Il trasferimento dell’arca fu disposto con l’accompagnamento di un grande apparato strumentale. Davide fu un re che ebbe particolare interesse ed attenzione verso la musica, essendo egli stesso suonatore di arpa (1 Sam. 16:14-23; 1 Cron. 25:1,6,7). Ma tutti gli strumenti musicali e tutta l’aria di festa di quella giornata non poterono impedire il dissenso del Signore. Il ruolo che la musica e il canto oggi esercitano nelle attività della chiesa è quanto mai rilevante, ma bisogna guardarsi bene dal pericolo che essa prenda il posto della Parola di Dio, si sostituisca alle sue “leggi”, diventi il polo di attrazione principale delle riunioni e far parte di un gruppo musicale o di un coro diventi l’aspirazione unica dei giovani quando si parla di servizio nella chiesa. La morte di Uzza provocò tristezza e paura in Davide, un uomo che più volte sbagliò, rendendosi colpevole agli occhi di Dio, ma che sempre seppe riconoscere le proprie colpe, mostrò sincero pentimento e invocò la misericordia di Dio. Ci fu una salutare “pausa di riflessione”, prima di prendere nuovamente in considerazione il progetto di trasferire l’arca a Gerusalemme.

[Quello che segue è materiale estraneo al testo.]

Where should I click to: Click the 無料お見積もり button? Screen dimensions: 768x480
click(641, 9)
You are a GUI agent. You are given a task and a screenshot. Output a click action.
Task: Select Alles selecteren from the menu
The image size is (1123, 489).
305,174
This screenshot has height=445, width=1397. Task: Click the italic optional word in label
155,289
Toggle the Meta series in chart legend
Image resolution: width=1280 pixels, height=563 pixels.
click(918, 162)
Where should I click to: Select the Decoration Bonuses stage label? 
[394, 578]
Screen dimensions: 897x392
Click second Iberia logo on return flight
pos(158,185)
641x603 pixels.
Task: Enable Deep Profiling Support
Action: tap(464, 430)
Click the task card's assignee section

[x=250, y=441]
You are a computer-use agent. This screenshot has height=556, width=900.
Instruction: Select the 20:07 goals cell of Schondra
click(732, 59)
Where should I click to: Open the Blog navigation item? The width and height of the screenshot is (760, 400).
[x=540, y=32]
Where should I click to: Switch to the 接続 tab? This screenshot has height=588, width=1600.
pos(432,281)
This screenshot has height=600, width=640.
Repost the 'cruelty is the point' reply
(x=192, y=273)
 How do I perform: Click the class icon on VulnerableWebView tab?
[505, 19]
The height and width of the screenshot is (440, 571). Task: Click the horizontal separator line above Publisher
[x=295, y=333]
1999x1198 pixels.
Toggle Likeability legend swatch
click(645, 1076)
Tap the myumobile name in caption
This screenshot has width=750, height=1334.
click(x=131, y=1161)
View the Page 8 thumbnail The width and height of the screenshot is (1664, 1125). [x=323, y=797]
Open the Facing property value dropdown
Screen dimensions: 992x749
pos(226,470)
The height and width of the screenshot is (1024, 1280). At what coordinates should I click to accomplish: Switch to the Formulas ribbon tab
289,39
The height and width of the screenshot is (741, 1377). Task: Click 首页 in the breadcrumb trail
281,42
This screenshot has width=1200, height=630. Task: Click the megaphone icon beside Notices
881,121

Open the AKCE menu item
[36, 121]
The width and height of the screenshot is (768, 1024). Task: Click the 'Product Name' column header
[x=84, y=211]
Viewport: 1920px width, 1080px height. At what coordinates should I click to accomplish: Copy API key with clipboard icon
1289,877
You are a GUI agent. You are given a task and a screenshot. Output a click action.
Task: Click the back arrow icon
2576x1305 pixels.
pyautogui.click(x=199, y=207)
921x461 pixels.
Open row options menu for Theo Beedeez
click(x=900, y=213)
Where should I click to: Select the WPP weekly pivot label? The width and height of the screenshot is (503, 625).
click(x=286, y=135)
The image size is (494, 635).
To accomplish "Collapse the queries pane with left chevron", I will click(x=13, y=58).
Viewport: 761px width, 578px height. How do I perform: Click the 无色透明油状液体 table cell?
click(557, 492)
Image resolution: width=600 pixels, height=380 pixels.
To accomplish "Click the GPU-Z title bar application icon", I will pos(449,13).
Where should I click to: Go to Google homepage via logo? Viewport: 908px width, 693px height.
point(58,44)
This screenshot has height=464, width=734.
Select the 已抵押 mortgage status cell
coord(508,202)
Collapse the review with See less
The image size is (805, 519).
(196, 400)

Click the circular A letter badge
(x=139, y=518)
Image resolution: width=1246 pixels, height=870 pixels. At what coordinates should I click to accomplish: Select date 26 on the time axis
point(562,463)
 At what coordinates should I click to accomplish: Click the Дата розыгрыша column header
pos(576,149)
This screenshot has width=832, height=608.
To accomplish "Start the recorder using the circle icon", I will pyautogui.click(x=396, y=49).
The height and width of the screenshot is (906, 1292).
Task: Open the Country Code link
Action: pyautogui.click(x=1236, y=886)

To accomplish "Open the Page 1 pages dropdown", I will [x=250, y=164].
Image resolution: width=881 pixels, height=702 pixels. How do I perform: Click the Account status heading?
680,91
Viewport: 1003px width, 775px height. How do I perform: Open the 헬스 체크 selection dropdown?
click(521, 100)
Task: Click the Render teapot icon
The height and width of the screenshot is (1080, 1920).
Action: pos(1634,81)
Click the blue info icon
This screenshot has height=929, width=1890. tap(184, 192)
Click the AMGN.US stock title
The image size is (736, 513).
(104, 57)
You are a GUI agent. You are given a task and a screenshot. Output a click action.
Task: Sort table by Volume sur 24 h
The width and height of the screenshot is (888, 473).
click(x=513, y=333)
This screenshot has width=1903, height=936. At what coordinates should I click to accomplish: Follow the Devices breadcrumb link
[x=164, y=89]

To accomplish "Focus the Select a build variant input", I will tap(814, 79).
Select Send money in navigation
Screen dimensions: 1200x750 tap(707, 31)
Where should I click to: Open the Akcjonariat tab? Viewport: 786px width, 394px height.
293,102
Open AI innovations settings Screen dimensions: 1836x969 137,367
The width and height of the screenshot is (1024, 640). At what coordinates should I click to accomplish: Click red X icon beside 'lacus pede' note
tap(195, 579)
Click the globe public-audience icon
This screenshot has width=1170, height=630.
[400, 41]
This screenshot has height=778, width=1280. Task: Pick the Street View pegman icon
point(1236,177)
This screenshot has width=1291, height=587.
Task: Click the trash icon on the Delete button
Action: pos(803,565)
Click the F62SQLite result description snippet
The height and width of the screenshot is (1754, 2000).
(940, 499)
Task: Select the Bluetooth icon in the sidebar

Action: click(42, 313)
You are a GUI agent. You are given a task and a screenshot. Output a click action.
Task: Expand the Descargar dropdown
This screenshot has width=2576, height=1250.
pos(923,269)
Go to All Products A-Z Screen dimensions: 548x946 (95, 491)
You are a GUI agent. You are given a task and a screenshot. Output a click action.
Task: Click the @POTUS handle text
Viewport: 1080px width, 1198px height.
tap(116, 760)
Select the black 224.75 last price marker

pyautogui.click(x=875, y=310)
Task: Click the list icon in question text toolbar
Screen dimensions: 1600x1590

In questa seconda occasione si badò a fare le cose secondo le regole stabilite da Dio e il progetto ebbe un felice esito (2 Sam. 6:12-19; 1 Cron. 15:1-13;25-28). Ci fu la benedizione del Signore e ciò produsse grande gioia in tutti i partecipanti.

A turbare la gioia di Davide in questa occasione ci fu la moglie Mical, che seguì dalla finestra le ultime fasi dell’ingresso del corteo a Gerusalemme. Vide il marito saltare di gioia e danzare e fu molto critica con lui, prima nei suoi sentimenti e poi con le sue parole (2 Sam. 6:16-23). E’ sempre facile criticare gli altri quando si sta “alla finestra”, senza far niente e senza essere impegnati nell’opera di Dio. La conseguenza di questo sentimento da parte di Mical fu che rimase sterile e non potè avere figli: chi non fa nulla e sa solo criticare non produrrà mai nulla di buono, rimarrà sterile, senza frutto e senza futuro.

 

DOPO GERUSALEMME

 

Davide avrebbe voluto costruire un tempio al Signore, ma Dio non gli consentì di portare a compimento questo suo proposito, pur mostrando apprezzamento per esso. L’arca quindi fu posta in una tenda provvisoria allestita a tale scopo (2 Sam. 6:17). Salomone, figlio di Davide, edificò il tempio e allora l’arca fu collocata all’interno del luogo santissimo di tale tempio e quivi rimase per quasi quattro secoli, fino alla distruzione di Gerusalemme, nel 586 a.C. In occasione di tale evento l’arca e gli altri arredi sacri sparirono, probabilmente trafugati dagli invasori babilonesi, e non se ne è avuta più traccia.

Il profeta Geremia anticipa il fatto che l’arca sarebbe scomparsa e non sarebbe stata rimpianta (Ger. 3:16,17), perché con l’avvento della grazia e l’effusione dello Spirito Santo i simboli dell’antica dispensazione levitica non avrebbero più avuto ragion d’essere e la presenza di Dio in mezzo al suo popolo non sarebbe più stata simbolica, ma reale.

E’ significativo comunque il fatto che l’apostolo Giovanni, in una delle visioni registrate nel libro dell’Apocalisse, vide ancora l’arca del patto, a testimonianza della continuità dell’opera di Dio a favore del suo popolo e della sua fedeltà nel corso dei secoli (Apoc. 11:19).